*AIM OF THE EXERCISE:*
Your answer should consist only of the lines below from the one with "Home (22, 259)" through the one with "December 2016 (337, 1470)", copied exactly.

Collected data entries
........

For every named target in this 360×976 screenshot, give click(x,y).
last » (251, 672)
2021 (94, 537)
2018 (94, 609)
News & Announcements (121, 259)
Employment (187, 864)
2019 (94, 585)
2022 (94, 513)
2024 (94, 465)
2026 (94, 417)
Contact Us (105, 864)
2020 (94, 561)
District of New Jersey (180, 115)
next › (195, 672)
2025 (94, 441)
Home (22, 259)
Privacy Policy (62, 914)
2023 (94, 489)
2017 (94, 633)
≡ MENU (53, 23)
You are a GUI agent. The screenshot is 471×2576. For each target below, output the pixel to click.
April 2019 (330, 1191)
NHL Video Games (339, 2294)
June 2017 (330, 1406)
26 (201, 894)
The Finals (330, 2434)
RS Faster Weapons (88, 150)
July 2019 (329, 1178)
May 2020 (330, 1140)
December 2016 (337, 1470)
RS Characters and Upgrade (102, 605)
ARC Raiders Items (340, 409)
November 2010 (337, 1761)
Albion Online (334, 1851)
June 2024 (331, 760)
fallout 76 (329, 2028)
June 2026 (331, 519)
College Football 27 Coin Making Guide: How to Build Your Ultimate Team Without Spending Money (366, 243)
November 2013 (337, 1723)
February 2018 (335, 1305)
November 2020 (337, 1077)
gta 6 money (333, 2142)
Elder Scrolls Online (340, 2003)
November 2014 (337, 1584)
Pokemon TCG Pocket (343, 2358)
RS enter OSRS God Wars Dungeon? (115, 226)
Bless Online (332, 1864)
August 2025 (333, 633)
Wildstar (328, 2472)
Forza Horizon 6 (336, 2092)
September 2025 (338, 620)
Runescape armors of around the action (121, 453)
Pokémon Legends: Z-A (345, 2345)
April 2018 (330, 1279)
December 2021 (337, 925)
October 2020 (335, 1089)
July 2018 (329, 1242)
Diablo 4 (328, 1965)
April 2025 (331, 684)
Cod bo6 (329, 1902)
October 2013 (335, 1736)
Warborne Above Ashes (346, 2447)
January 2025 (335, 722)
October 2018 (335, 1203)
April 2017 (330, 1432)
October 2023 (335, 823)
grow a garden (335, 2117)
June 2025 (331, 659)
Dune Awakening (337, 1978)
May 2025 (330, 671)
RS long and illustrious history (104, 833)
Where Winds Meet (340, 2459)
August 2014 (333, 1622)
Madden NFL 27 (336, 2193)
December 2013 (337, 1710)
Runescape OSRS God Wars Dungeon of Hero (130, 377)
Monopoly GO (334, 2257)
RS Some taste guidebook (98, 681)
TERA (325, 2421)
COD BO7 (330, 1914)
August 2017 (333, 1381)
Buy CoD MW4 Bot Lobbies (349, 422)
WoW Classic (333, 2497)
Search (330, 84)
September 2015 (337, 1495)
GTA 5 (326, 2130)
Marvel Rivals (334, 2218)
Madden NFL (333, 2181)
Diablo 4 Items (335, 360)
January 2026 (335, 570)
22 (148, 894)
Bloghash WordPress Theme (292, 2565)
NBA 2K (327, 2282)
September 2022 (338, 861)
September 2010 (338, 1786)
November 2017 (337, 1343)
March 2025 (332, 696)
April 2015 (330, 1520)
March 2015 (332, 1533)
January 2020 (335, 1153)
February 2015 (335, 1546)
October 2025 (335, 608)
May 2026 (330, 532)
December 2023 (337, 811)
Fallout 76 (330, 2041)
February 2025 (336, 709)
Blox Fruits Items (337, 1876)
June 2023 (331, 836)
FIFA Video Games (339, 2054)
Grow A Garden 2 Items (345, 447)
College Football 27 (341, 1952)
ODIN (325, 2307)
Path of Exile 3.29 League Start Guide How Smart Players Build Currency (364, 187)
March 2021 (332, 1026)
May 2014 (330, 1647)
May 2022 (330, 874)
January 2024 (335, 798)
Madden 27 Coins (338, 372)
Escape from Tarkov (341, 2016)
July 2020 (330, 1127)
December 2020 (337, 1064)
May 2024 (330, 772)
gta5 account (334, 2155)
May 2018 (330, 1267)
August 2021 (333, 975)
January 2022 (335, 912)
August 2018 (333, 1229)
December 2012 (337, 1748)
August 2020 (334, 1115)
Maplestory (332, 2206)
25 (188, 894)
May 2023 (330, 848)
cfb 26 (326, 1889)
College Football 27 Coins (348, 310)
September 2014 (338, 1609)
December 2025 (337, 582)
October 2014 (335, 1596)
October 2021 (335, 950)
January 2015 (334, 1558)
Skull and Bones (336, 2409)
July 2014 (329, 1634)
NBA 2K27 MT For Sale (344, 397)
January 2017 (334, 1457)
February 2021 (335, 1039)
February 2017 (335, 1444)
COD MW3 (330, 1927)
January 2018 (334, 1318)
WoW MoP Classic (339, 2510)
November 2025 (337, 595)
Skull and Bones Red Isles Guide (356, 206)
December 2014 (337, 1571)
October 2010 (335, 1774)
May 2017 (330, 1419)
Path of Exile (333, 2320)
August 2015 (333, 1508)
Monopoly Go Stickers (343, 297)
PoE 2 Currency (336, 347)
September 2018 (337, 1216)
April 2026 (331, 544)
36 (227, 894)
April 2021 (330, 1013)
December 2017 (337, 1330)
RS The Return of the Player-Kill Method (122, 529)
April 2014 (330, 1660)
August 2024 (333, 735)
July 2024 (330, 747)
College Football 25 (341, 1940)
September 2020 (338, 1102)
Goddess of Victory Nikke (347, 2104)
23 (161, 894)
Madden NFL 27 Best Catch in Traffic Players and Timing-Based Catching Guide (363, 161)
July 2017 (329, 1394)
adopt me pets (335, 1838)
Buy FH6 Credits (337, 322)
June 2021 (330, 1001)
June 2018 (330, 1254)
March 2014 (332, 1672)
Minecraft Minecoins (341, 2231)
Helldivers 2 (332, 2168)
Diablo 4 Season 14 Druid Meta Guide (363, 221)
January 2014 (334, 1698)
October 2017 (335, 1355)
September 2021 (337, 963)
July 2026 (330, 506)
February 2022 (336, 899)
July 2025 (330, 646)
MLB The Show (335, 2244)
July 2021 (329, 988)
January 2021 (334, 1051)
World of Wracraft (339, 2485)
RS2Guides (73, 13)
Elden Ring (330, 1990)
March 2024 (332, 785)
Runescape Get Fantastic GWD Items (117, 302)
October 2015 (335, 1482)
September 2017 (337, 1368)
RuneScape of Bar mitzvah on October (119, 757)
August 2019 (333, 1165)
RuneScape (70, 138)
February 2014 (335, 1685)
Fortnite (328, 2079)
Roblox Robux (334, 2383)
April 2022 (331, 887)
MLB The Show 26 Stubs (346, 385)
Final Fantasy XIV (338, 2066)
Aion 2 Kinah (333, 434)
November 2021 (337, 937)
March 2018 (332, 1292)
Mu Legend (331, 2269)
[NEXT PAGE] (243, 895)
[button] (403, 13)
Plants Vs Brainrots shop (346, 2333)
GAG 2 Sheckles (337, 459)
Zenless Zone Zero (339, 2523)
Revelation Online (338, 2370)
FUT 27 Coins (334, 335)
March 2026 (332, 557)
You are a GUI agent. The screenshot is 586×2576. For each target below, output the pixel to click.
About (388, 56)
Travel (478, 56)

........

*ANSWER SPACE:*
Home (22, 259)
Privacy Policy (62, 914)
2023 (94, 489)
2017 (94, 633)
≡ MENU (53, 23)
You are a GUI agent. The screenshot is 471×2576. For each target below, output the pixel to click.
April 2019 (330, 1191)
NHL Video Games (339, 2294)
June 2017 (330, 1406)
26 (201, 894)
The Finals (330, 2434)
RS Faster Weapons (88, 150)
July 2019 (329, 1178)
May 2020 (330, 1140)
December 2016 (337, 1470)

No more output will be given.